As blog readers digest the implications of this article, I can't help but think of common misconceptions some assessment professionals hold regarding the interpetation of test-retest reliability statistics. Reflect on the following quote (from the WJ-R technical manual - the McArdle and Woodcock discussion of the SEM-based test-retest study reported in that manual) when digesting the gist of this article.
- "A test does not change from one time to another; people do. There may be considerable change on some traits, but relatively little on others. Test-retest studies evaluate the tendency for change in people, not some aspect of test quality. A test that does not reflect such changes in human traits would be an insenstive measure of those traits. For example, an adult person's height is a very stable characteristic and the repeated measurement of a person's height will produce almost identical results. On the other other, an individual's weight is much more likely to fluctuate and the reason for weighing oneself daily or weekly is to track these changes. The bathroom scale is not condemned as unreliable because it reports different weights for the same individual on different occassions (it is condemned fo being too accurate!). The important point derived from the height and weight example is that, given good reliable measurements at different times, we should expect little or no change in some traits while expecting much fluctuation in others" (McGrew, Werder & Woodcock, 1991, p. 99)

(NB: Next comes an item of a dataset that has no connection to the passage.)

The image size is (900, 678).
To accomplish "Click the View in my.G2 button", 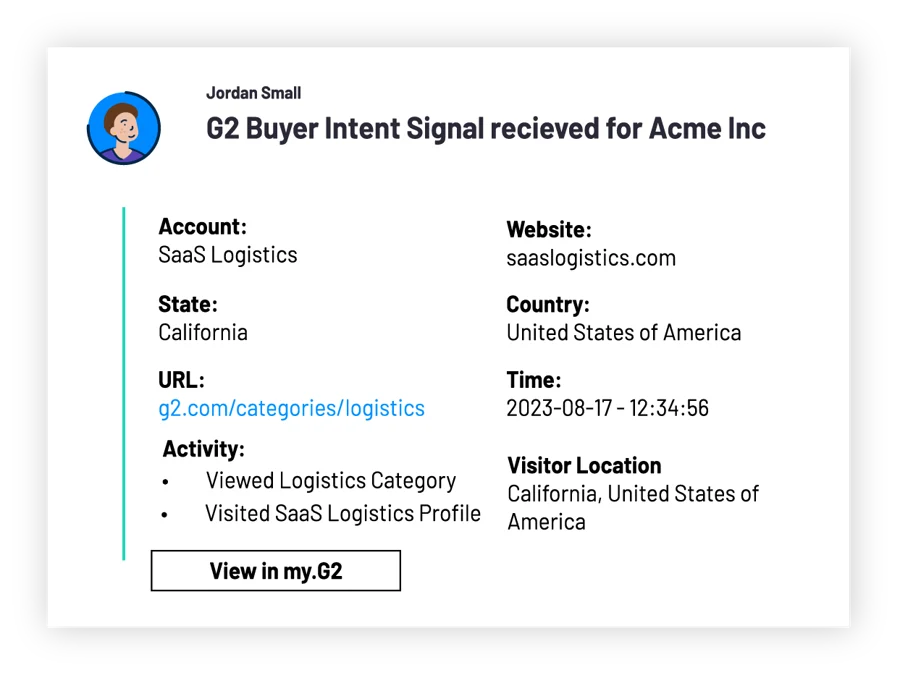I will (276, 571).
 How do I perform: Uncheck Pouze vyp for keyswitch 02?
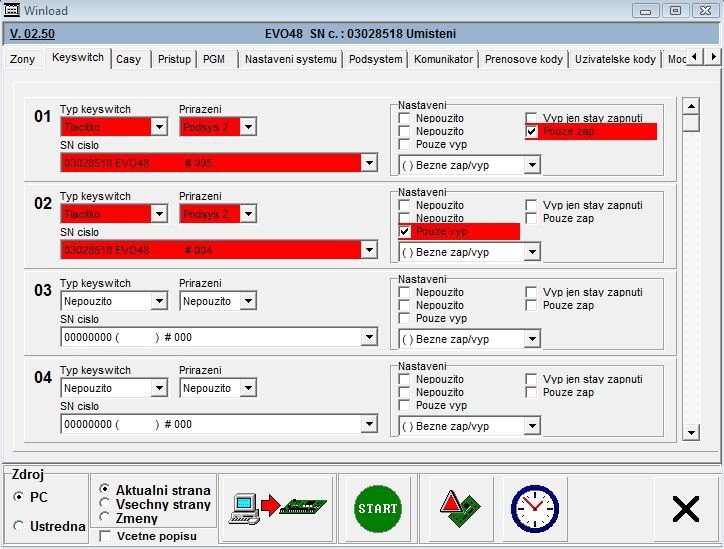(405, 232)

Coyle, T. (in press). Test–retest changes on scholastic aptitude tests are not related to g. Intelligence.
Abstract
- This research examined the relation between test–retest changes on scholastic aptitude tests and g-loaded cognitive measures (viz., college grade-point average, Wonderlic Personnel Test, and word recall). University students who had twice taken a scholastic aptitude test (viz., Scholastic Assessment Test or American College Testing Program Assessment) during high school were recruited. The aptitude test raw scores and change scores were correlated with the g-loaded cognitive measures in two studies. The aptitude test change scores (which were mostly gains) were not significantly related to the cognitive measures, whereas the aptitude test raw scores were significantly related to those measures. Principal components analysis indicated that the aptitude test change scores had the lowest loading on the g factor, whereas the aptitude test raw scores and the cognitive measures had relatively high loadings on the g factor. These findings support the position that test–retest changes on scholastic aptitude tests do not represent changes in g. Further research is needed to determine the non-g variance components that contributed to the observed test–retest changes.
- What might have caused the observed test–retest changes, which were mostly gains? Some possibilities include practice effects, which refer to test–retest increases after repeated exposure to the test items; coaching effects, which refer to test–retest increases after being taught test-specific strategies; and regression effects, which refer to test–retest increases (or decreases) after an unusually low (or high) test score on the first testing attempt. Test–retest changes due to these effects are generally not g loaded (see Jensen, 1998, pp. 314–344). In particular, practice and coaching effects are typically welded to a specific cognitive test and do not transfer beyond that test. Similarly, regression effects are typically an anomaly of recruiting participants who have unusually low (or high) test scores on the first testing attempt. Whatever the causes of test–retest changes, spontaneous or random fluctuations in test scores could not explain the test–retest changes observed in the present study. If th observed test–retest changes had been random, then the distribution (and magnitude) of gains and losses in test scores should have been equivalent or nearly so. But this was not the case: More participants showed gains than losses, and the average gain score was larger in (absolute) magnitude than the average loss score.
- The findings of the current research are consistent with prior research indicating that test–retest changes on cognitive tests are not related to g (Jensen, 1998, pp. 314–344). In particular, the aptitude test change scores did not predict the g-loaded cognitive measures and did not load highly on the g factor. In contrast, the aptitude test raw scores did (significantly) predict the cognitive measures and did load highly on the g factor. Together, these findings support the position that test–retest changes on scholastic aptitude tests (viz., SAT and ACT) do not represent changes in g. Further research is needed to determine the non-g variance components that contributed to the observed test–retest changes.